Die Idee ist durchaus spannend. Grundsätzlich geht sie auf den großen Ökonomen Milton Friedman zurück, der in den 60er Jahren eine negative Einkommensteuer vorschlug. Steuerpflichtige, deren Einkommen unter einer bestimmten Grenze liegt, würden die Differenz bis zu dieser Grenze vom Finanzamt überwiesen bekommen - und zwar ohne Überprüfung der Bedürftigkeit. Interessanterweise ähnelt dieses Modell frappierend dem "bedingungslosen Grundeinkommen", das im Oktober 2007 von den realpolitisch ausgerichteten Grünen in Baden-Württemberg beschlossen wurde.
Da sind FDP und Grüne also, obwohl sonst spinnefeind, gar nicht so weit auseinander - mit einem Unterschied: Das Modell der Freidemokraten ist an die Bedürftigkeit der potenziellen Empfänger geknüpft.
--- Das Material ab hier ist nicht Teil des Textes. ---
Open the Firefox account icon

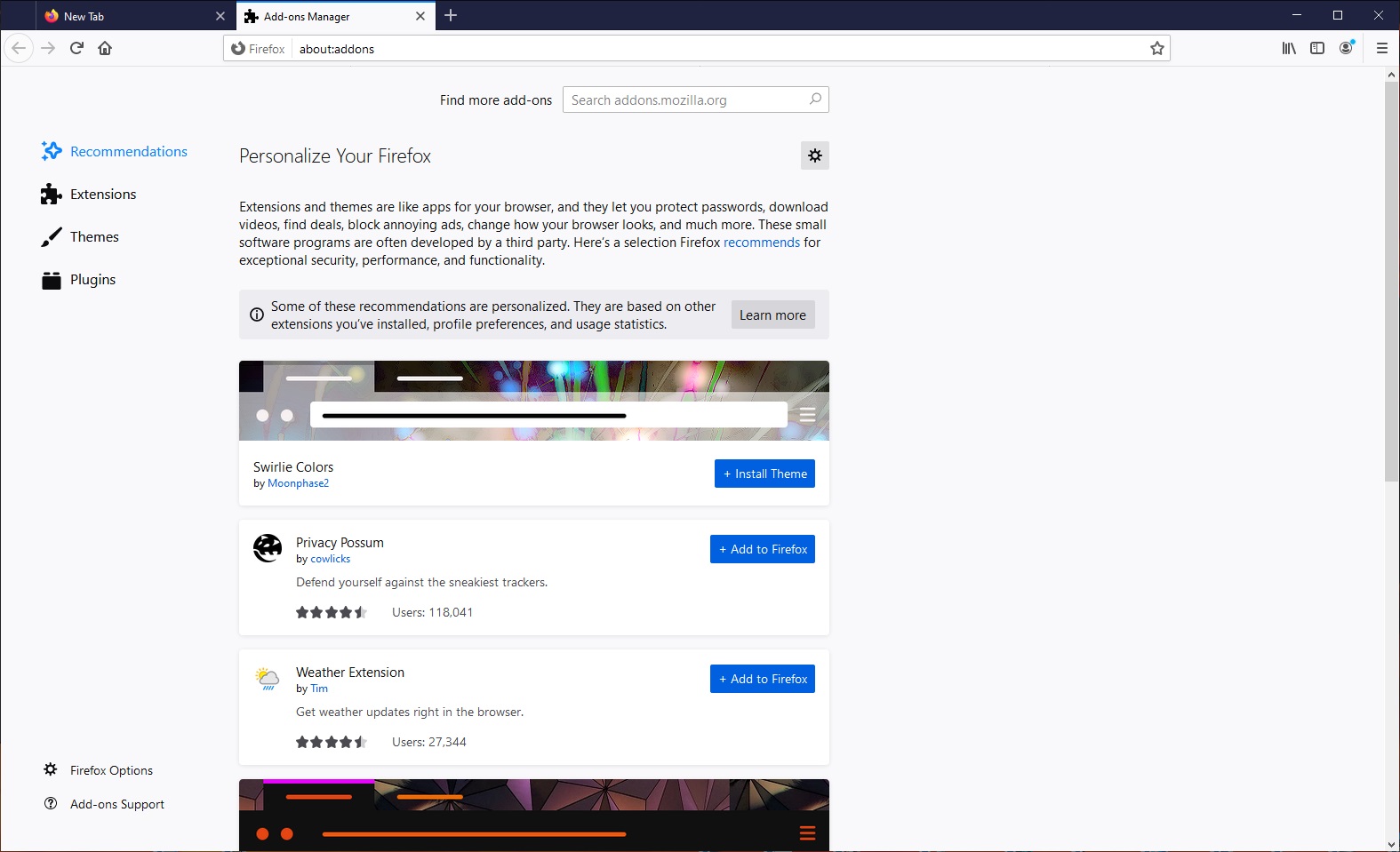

In erster Linie geht es um den Abbau von Bürokratie. Statt vieler Behörden sollen künftig die Finanzämter prüfen, ob jemand Anspruch auf steuerfinanzierte Leistungen hat wie etwa ArbeitslosengeldII, Kindergeld oder Bafög. Diese würden dann quasi in einen Topf geworfen und mit der Steuerschuld des Empfängers - so vorhanden - verrechnet. Man erhielte so ein transparentes Transfersystem aus einem Guss.
Bedürftig ist nach FDP-Lesart allerdings nur der, "der nicht oder nur teilweise in der Lage ist, das (...) Existenzminimum aus eigener Kraft zu erwirtschaften". So ist es im Pinkwart-Papier definiert. Berücksichtigt würde also auch Vermögen oberhalb bestimmter Freibeträge.
Neben dem Bürokratieabbau geht es den Liberalen auch um Leistungsanreize. Wer arbeitet, soll mehr Geld erhalten als der, der nicht arbeitet. Das frühere Modell der Sozial- und Arbeitslosenhilfe hatte faktisch eine Lohnuntergrenze definiert, unterhalb der es nicht lohnenswert war, eine Arbeit aufzunehmen. Wegen der Möglichkeiten, sich etwas hinzuzuverdienen, gingen die Hartz-Reformen dann schon in die richtige Richtung - der FDP allerdings nicht weit genug.
Heute sieht es so aus: Wer Arbeitslosengeld II (Hartz IV) erhält und bis zu 400 Euro hinzuverdient, darf davon nur 60 Euro (15Prozent) behalten. Beim Bürgergeld wären es 40 Prozent. Ziel ist es, dem Bürgergeldempfänger immer einen finanziellen Anreiz zu geben, nach höherem Einkommen zu streben. Und andersherum: Wer arbeiten kann, aber nicht will, dem wird die Pauschale zum Lebensunterhalt gekürzt, um bis zu zwei Mal 30 Prozent.